Sources say that five counts of sexual abuse were allegedly committed by Pell against the two choristers immediately following a 10:30 a.m. Sunday Mass in Melbourne’s cathedral. Pell is accused of abusing both choir members in the same incident.
Only one of the alleged victims was present in court to give evidence against Pell. The other alleged victim, according a 2017 report from The Australian newspaper The Age, died of a drug overdose in 2014.
Before his death, the deceased man reportedly told his mother at least twice that he had not been a victim of sexual abuse. The other former choir member reportedly told the deceased man’s mother only after the man died that both had been abused by Pell, The Age reported, citing a 2017 book on Pell by journalist Louise Milligan.
According to the prosecution, Pell and the choir members “went missing” from a recessional procession at the end of a Mass celebrated by the archbishop. Pell is alleged to have abused the choristers somewhere within the cathedral sacristy immediately following that Mass.
Milligan has reported that the abuse might have taken place in the early months of 1997, but sources told CNA that the prosecution identified a period between August and December 1996, shortly after Pell was installed as Melbourne’s archbishop.
In June 2017, a priest who says he was with the archbishop every time Pell celebrated Mass at Melbourne’s cathedral was questioned by police about a timeframe that seems to match the one identified by prosecutors.
The priest told police that there was no occasion when Pell would have been alone with choir members. “At no time before, during or after Mass was the Archbishop in direct contact with anyone except that I was present,’’ the priest said, according to The Australian.
“I was always standing next to him and usually at an arm’s length away.’’
Pell was known to habitually celebrate the 10:30 a.m.
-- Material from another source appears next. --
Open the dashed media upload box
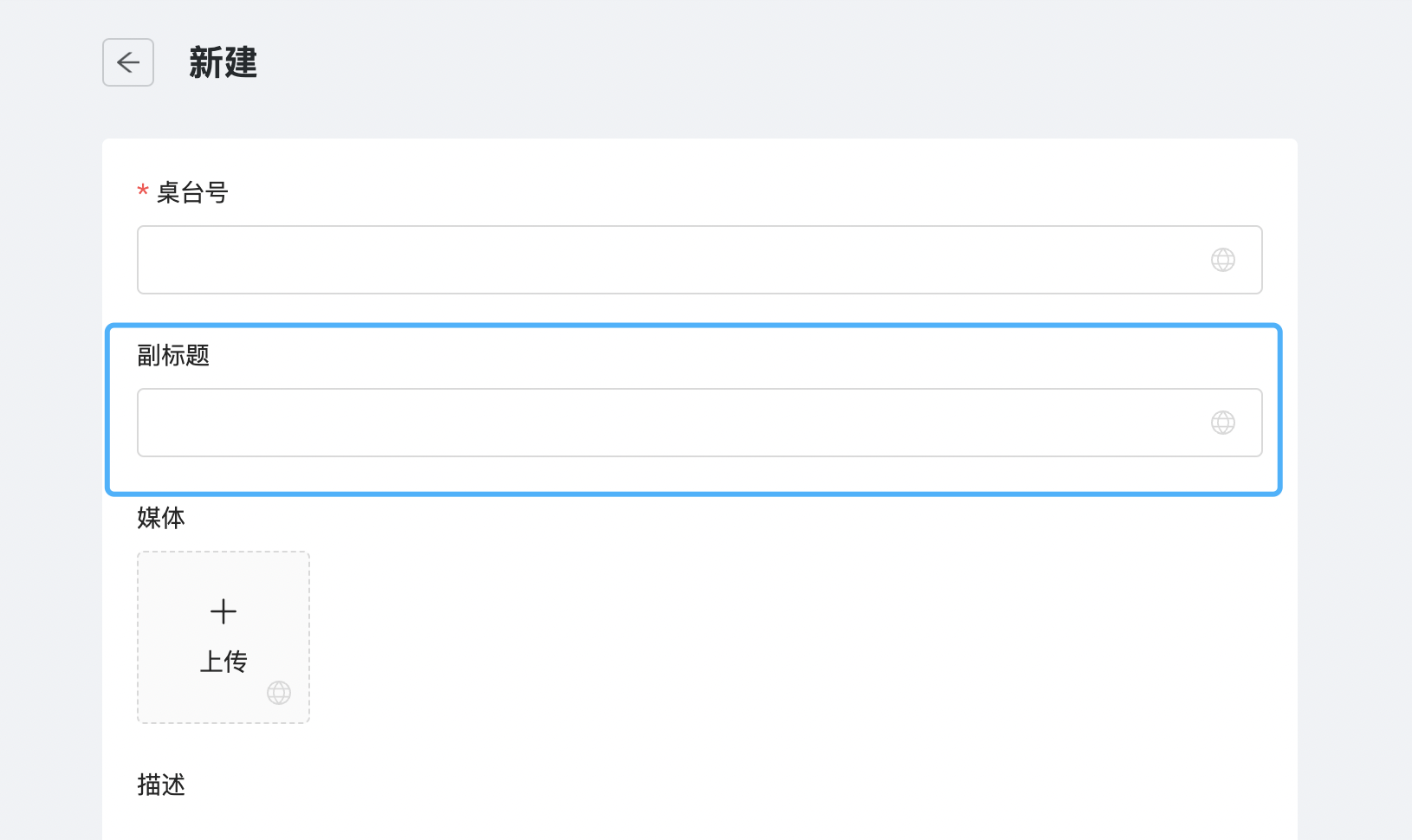The width and height of the screenshot is (1412, 840). 223,637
Sunday Mass, at which the choir regularly sang, while he served as Archbishop of Melbourne.
However, Melbourne’s cathedral was undergoing restoration work at the time of his installation in August 1996, which prevented Pell from being installed in the cathedral building itself or from regularly celebrating Mass there for several weeks.
In fact, during the pre-trial committal hearing in March 2018, records were produced showing that during the period between August and December 1996, Pell only celebrated the cathedral’s 10:30 Sunday Mass twice.
According to a source present for the pre-trial hearing, on both of the occasions on which Pell celebrated the cathedral’s 10:30 Mass during the designated period, the choir held practices for the taping of a Christmas performance immediately following the 10:30 Mass, when the absence of two choristers would have been immediately noticed.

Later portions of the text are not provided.